Table of Contents

Volume Shadow Copy (VSC)

When enabled, every time a file is updated, previous versions are listed under properties. These previous versions are intractable and are able to be opened and restored. This includes even when a file is permanently deleted.

This is similar to MAC's time machine.

Vista +: Volume Shadow Copy
Windows 8+ File History (no Volume Shadow Copy)

In order to activate this:

System Properties > System Protection > Configure > Turn on protection and allocate the space  

Restore points are also available here.

System restores are based on VSC, and they do not completely copy every file or the system. They only copy the new changes or differences within the file. If the VSC is lost, the updates to the file is also lost.

Out of the box, only MacOS has a similar tool called TimeMachine, but Linux does not have a similar volume level backup.

These backups for the volume are stored System Volume Information, but file history is stored on a different drive.

Uses & Implementation

This utilizes previous versions functionality, and this can create system restore points.

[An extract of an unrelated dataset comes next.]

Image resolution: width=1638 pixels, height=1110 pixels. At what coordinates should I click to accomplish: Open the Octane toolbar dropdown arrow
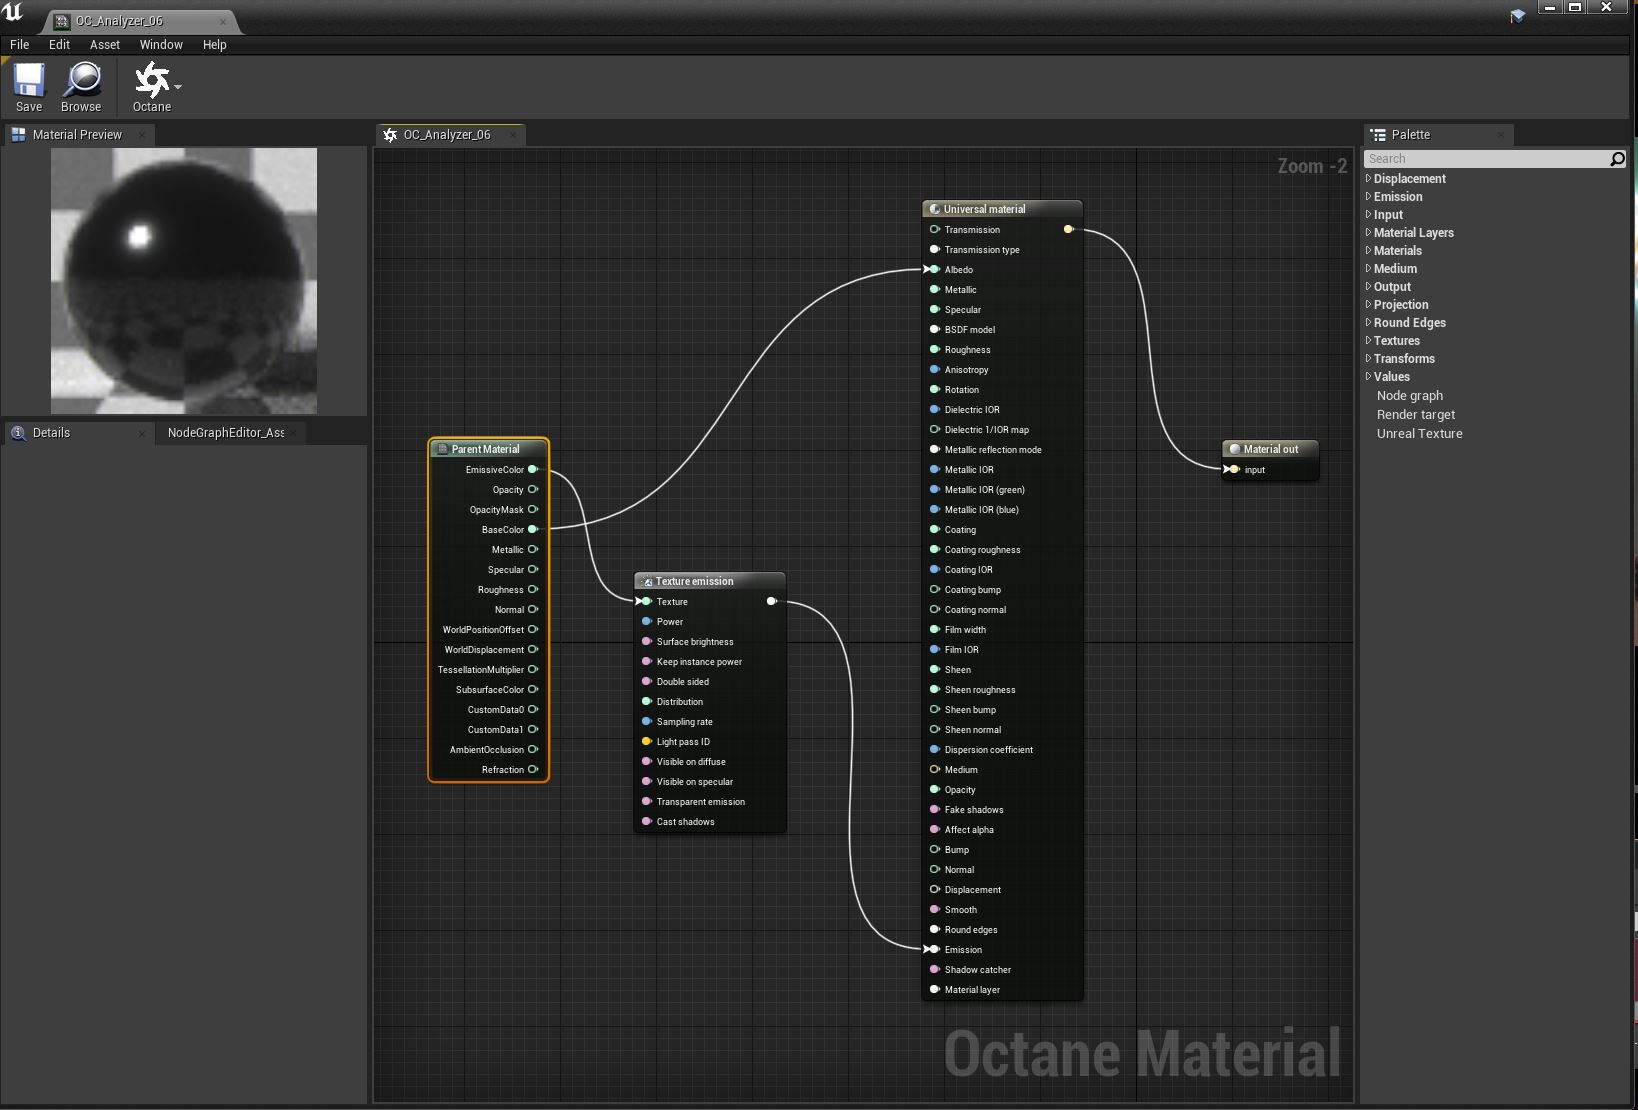pyautogui.click(x=178, y=87)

This can also create backup API for taking 'Snapshots' of files/folders/disk

Used by Windows Backup, Hyper-V, Virtual Server, Active Directory, SQL Server, and many other services

This only is for NTFS volumes with Volume ShadowCopy Services. It is included for Windows 2003 +, but it is not enabled by default on Windows 2008 (R2)

Locations of Backups/Restore Points

VSC: C:\System Volume Information

Forensic Importance

- Source data for Restore Points and the restore previous version features
- Provide a snapshot of a volume at a particular time
- Show how the files may have been altered or modified
- Get access to older copies of the windows registry hives
- Retain data that has been subsequently wiped, deleted, or encrypted

This, however, does not take a complete image of the system and they are not file level backups

Basic Technical Details

Copy-on-write Illustration

File Format

Header: Contains VSS Identifier and Catalogue Offset
Catalogue: Contains Shadow copy GUIDS, creation times, store offsets, etc.
Data Stores: Contains details of shadow copy providers, host machine info, volume bitmaps and the associated data

To browse:

Properties > Previous Version >> Open

To list:

vssadmin
vssadmin list shadows /for=c:\
set shadow=\\?\GLOBALROOT\Device\Harddiskvolumeshadowcopyxx for /R %shadow%\ %i in (*) do echo %i
for /R %shadow%\ %i in (*) do echo %i>>"C:\shadow.txt"

This is an easy way to compare the files between the two directories.

Questions

1. Will the VSC record the edits if I saved the edits and then delete the file 30 seconds later, or would it only record the deletion? What is the saving time frame, or does it record every single edit?